:: EXTRAIT SOURCE

Philosophie de la raison

Empirisme et « Empirisme scientifique »

Textes connexes >>

Au sujet de l'Empirisme, de l' « Empirisme scientifique »
et de l' « esprit scientifique »


Qu'est-ce que l'«Empirisme»

L'empirisme est une vieille idée. Selon le dictionnaire en ligne TLFI (http://atilf.atilf.fr/tlf.htm/) il s'agissait anciennement d'une Pratique de la médecine (dont l'origine remonte à l'Antiquité) qui se fonde uniquement sur l'expérience, l'observation, le hasard, rejetant ainsi tout recours à la théorie ou au raisonnement. Avec le philosophe David Hume elle a pris la forme d'une théorie. Celui-ci [...] voit dans l'expérience l'unique source de notre savoir: [...] il tient la science pour inductive, et borne ses prétentions à la découverte de lois, c'est-à-dire de relations constantes dont nous échappe la raison. [...] (« HUME (David) 1711-1776 » Ferdinand ALQUIE - Encyclopédie Universalis)

Il semble que cette idée ancienne soit aujourd'hui remise au goût du jour, dans certains milieux intellectuels citadins ainsi que dans certains domaines scientifiques...

L'« Empirisme scientifique »

La science est (ou devrait être) autre chose qu'une longue liste d'observations. Son objet a toujours été la recherche de l'explication des choses, donc de la compréhension de ces choses.
Mais il est aujourd'hui probable que dans bien des domaines la trop grande complexité des choses observées, alliée à une trop forte abstraction, fassent paraitre ces observations - ou les représentations - incompréhensibles. Et comme jadis, lorsque les choses échappaient à « LA » raison, on en déduirait que c'est non pas à cause de l'insuffisance de NOTRE raison, mais dans la nature même de ces choses...
Mais il est aussi possible que ce concept d’« empirisme» , comme celui d’« empirisme scientifique » , soit au départ et à l’inverse, une réaction, une manière d'essayer de se prémunir contre les esprits illogiques irrationnels ou trop étroits, contre toutes les divagations irréalistes ne reposants sur rien et faisant fi de tous les faits (ou «observations avérées ») pouvant les contredire.

Réflexion et critique

Quoi qu’il en soit, on confond l' « inexpliqué » avec l' « inexplicable », on refuse la pertinence du raisonnement et de la pensée rationnelle; réémergence d'un mysticisme ancien resté latent, et entre autres dans un endroit inattendu... La Science!
Pourtant...
Il y a bien longtemps qu’une problématique fondamentale fut posée par la fameuse Allégorie de la Caverne de Platon : la dichotomie perceptions - réalité. Or comment espérer atteindre une conscience « correcte » (ou «non illusoire ») de la réalité à partir de nos perceptions, c'est-à-dire; comment, à partir de celles-ci, arriver à nous construire les représentations mentales les plus conformes possible au réel? Et cette problématique est strictement la même pour élaborer les hypothèses les plus justes, les plus vraies possibles à partir des observations et des mesures (1).
La réponse tient dans un concept contenu dans différents mots : pensée, raisonnement, réflexion.
C’est la nécessité de l’interprétation de nos perceptions, de nos observations, par la pensée, la réflexion, tout comme de l’interprétation des mesures par le calcul.

::::
:: DONNÉES FOURNIES

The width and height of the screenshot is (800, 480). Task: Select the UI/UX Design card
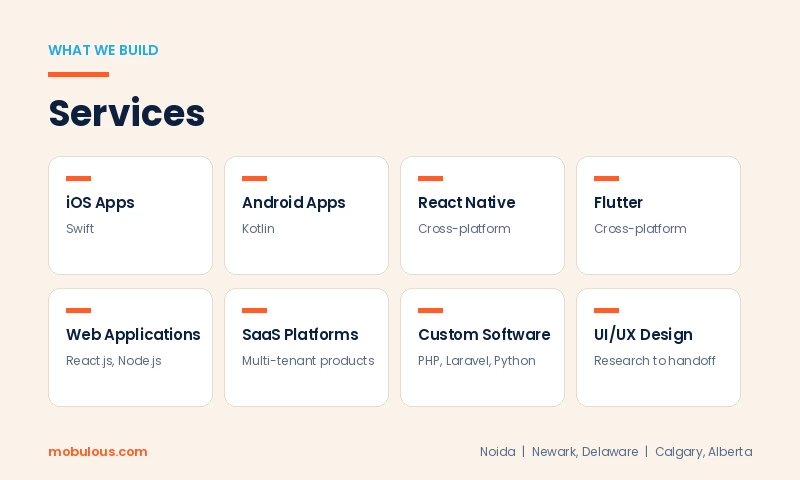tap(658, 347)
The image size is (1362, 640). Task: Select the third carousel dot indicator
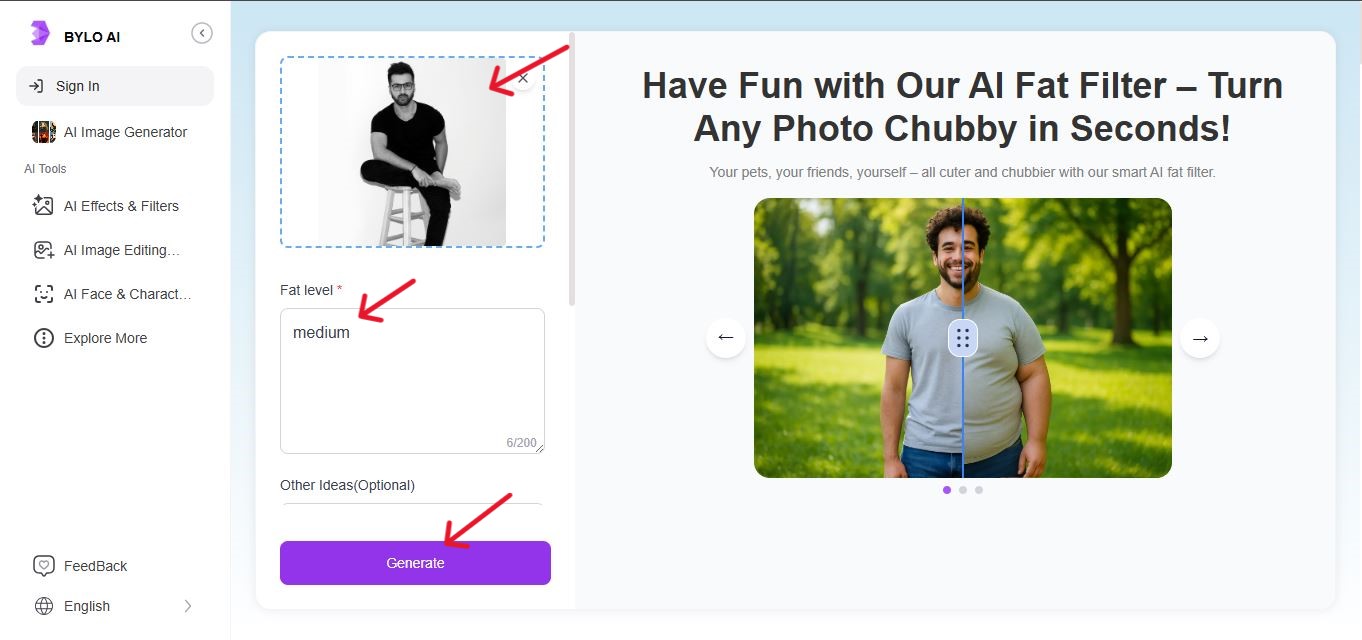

::::

■ CONSIGNES ■
A) Reproduisez à l'identique tout le passage de l'extrait sur l'empirisme qui va de « La science est » jusqu'à « de ces choses... », ces deux segments compris.
B) Relevez toutes les personnes nommées dans l'extrait sur l'empirisme.

■ RÉPONSES DANS L'ORDRE ■
A)
La science est (ou devrait être) autre chose qu'une longue liste d'observations. Son objet a toujours été la recherche de l'explication des choses, donc de la compréhension de ces choses.
Mais il est aujourd'hui probable que dans bien des domaines la trop grande complexité des choses observées, alliée à une trop forte abstraction, fassent paraitre ces observations - ou les représentations - incompréhensibles. Et comme jadis, lorsque les choses échappaient à « LA » raison, on en déduirait que c'est non pas à cause de l'insuffisance de NOTRE raison, mais dans la nature même de ces choses...

B)
- David Hume
- Ferdinand Alquié
- Platon